Nevada-based CleanSpark, which mines using a mix of nuclear, hydroelectric, solar, and wind power, acquired $5.9 million worth of mining equipment while others in the industry are struggling to stay afloat.
“This most recent purchase demonstrates how CleanSpark continues to execute in distressed markets,” CEO Zach Bradford told The Block. The price of miners has dropped tenfold since the peak of the bull market and Bitcoin’s price has fallen to less than a third of its peak of $68,789 a year ago.
While energy prices rise worldwide, Bradford said the company’s “unwavering focus” on clean energy has provided it with the means to “acquire machines at incredible prices, grow our hashrate, and increase our daily bitcoin production in anticipation of market conditions improving over the next several months.”
Last week, the company announced a 150% increase in its hash rate since January, and CleanSpark aims to mine 5.5 EH/s by the end of the year. The hash rate measures how much computational power a miner provides to the blockchain network. A rising hash rate likely means more BTC, which, if the price of BTC increases, could help the firm weather the economic turmoil.
While CleanSpark grows, other miners are shrinking. Bitcoin miner Core Scientific, a larger miner that contributes six times the hashrate of CleanSpark, risks bankruptcy if it does not raise enough money from investors. Bloomberg Law reported that bondholders have sought legal advice from whiteshoe law firm Paul Hastings in an attempt to protect their capital.
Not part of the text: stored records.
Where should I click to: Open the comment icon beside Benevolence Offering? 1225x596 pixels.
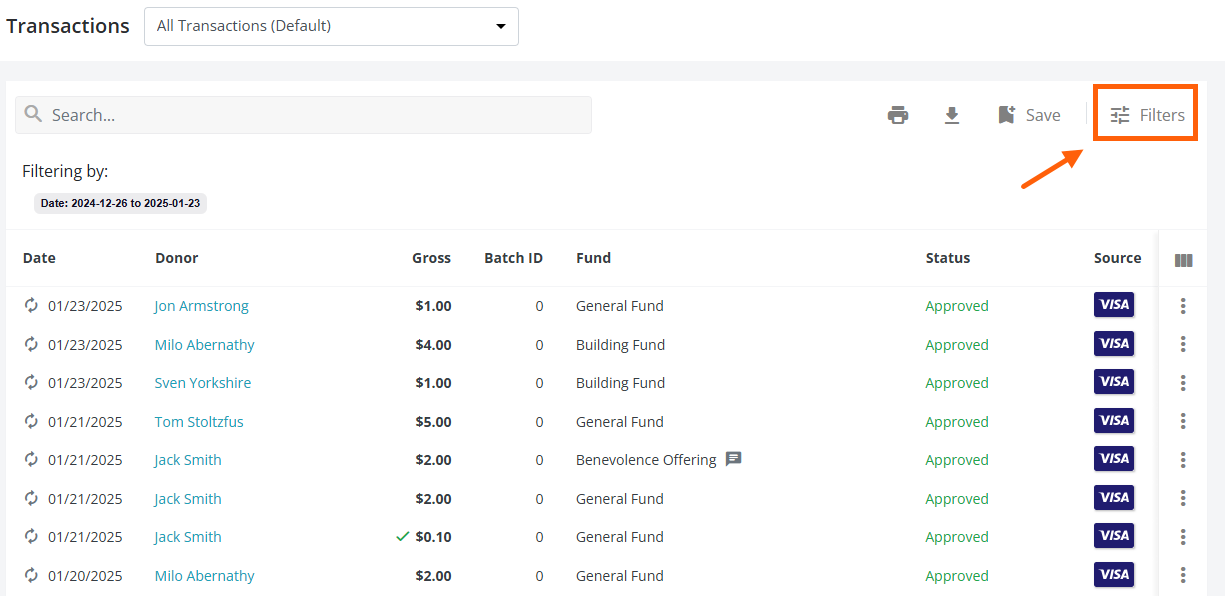pos(733,459)
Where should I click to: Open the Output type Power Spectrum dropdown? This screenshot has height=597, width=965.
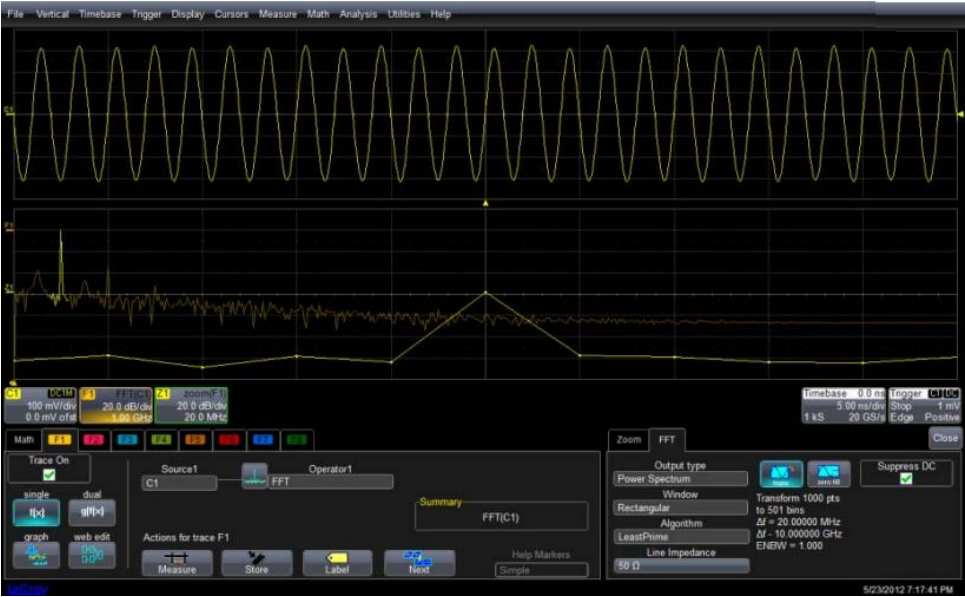click(x=680, y=479)
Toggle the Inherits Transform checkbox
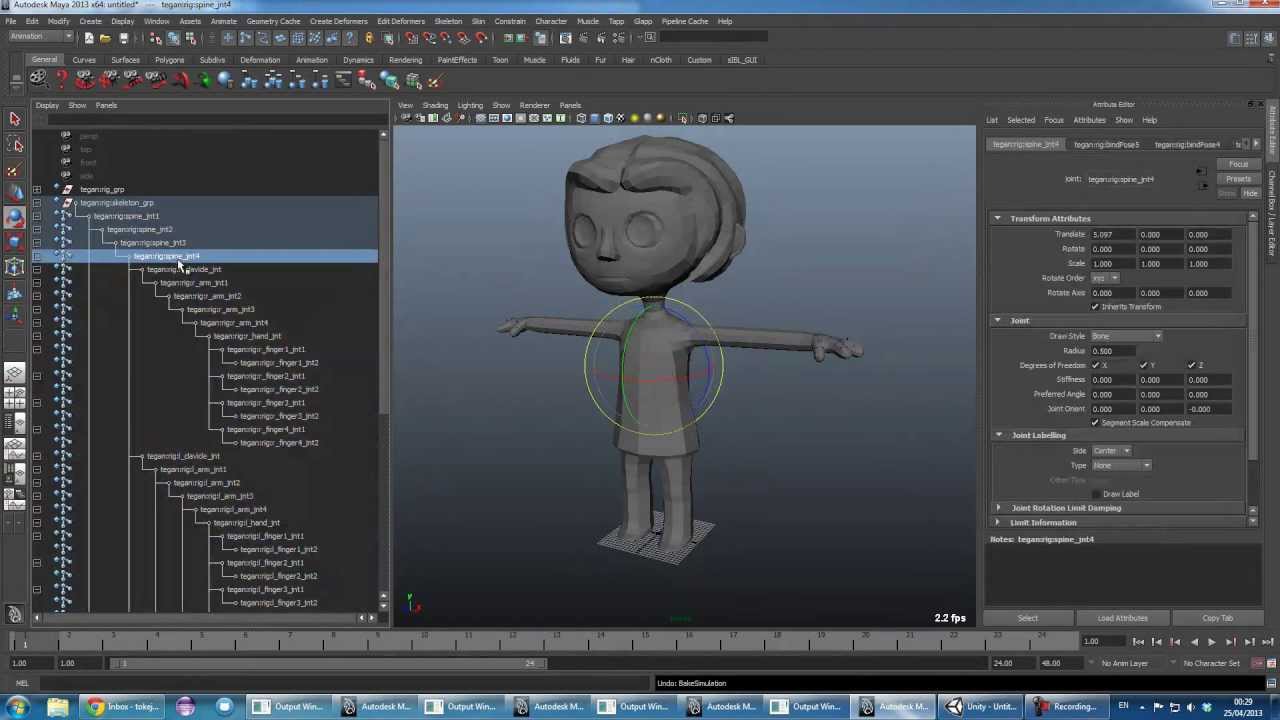The width and height of the screenshot is (1280, 720). pos(1095,307)
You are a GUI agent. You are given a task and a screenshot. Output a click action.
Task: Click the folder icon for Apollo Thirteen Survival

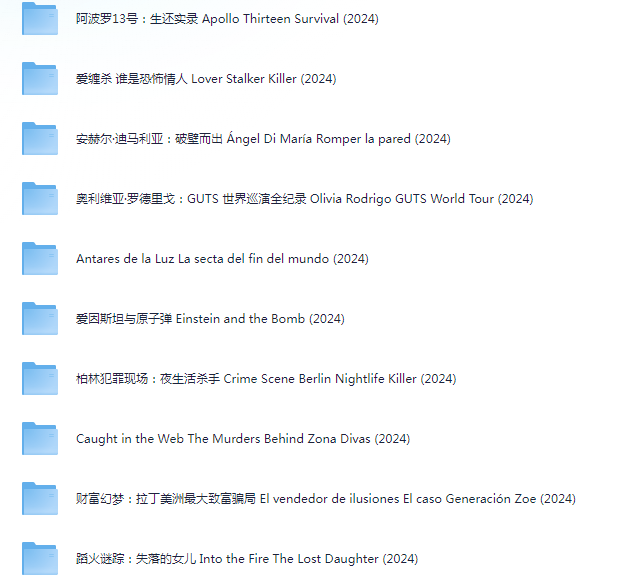(40, 18)
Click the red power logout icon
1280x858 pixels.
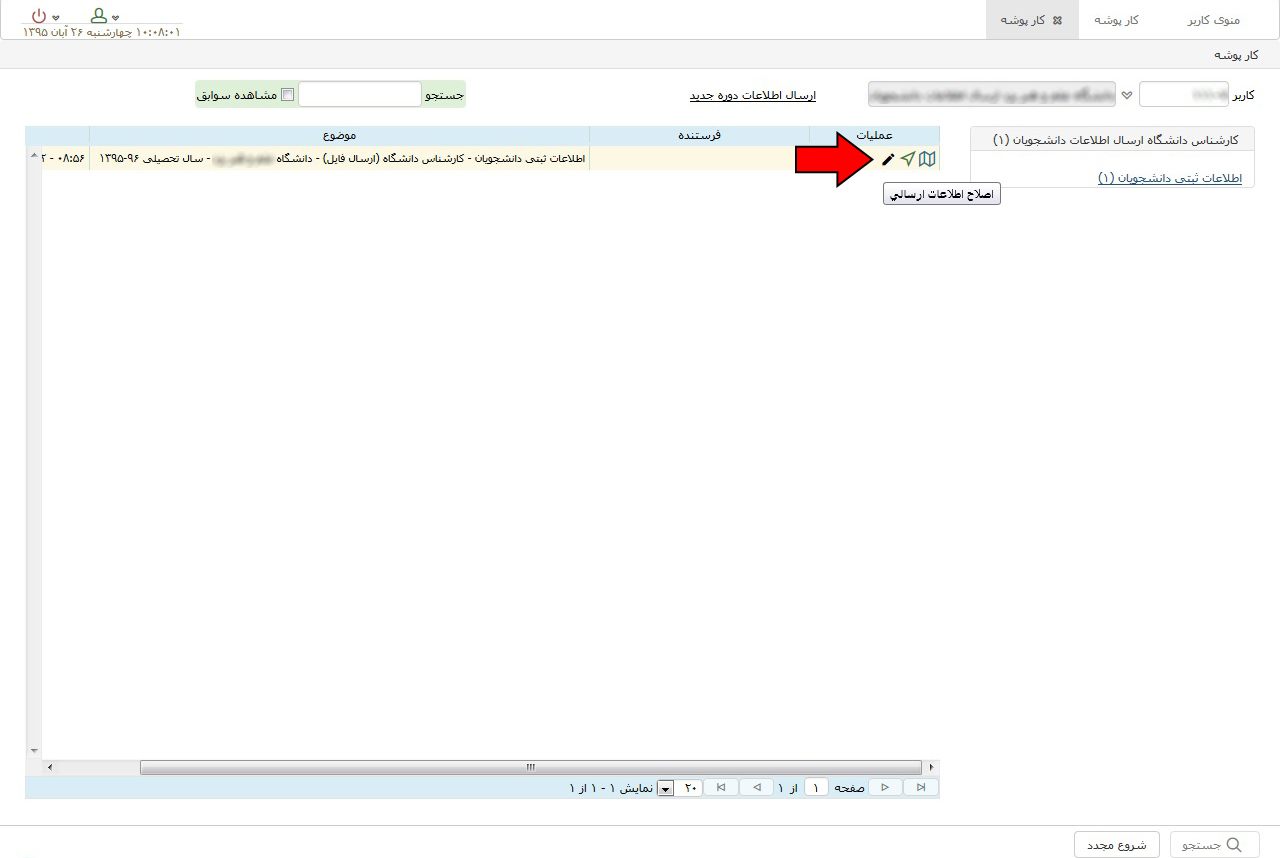pos(39,16)
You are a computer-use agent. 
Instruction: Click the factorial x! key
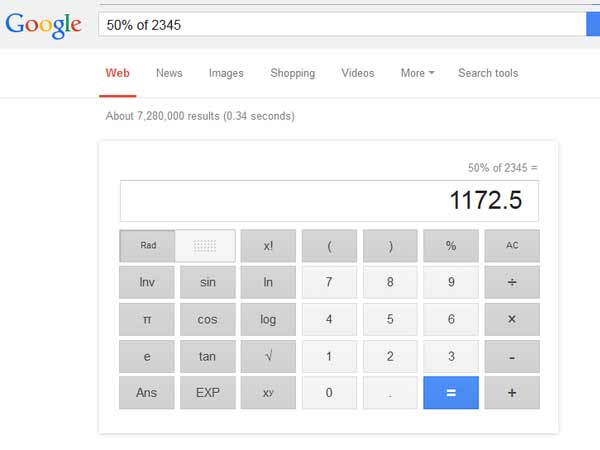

On Monday, Argo Blockchain, another miner, announced that it could soon go “cash flow negative”, something it said could prompt the company to shut down its miners. Wall Street did not take the news lightly, with two analysts downgrading Argo’s stock rating after shares fell by 41% on Monday.
And in court documents filed yesterday, bankrupt bitcoin mining hosting firm Compute North disclosed that one of its lenders, Lender Generate Capital, had acquired its $5m stake in two mining farms.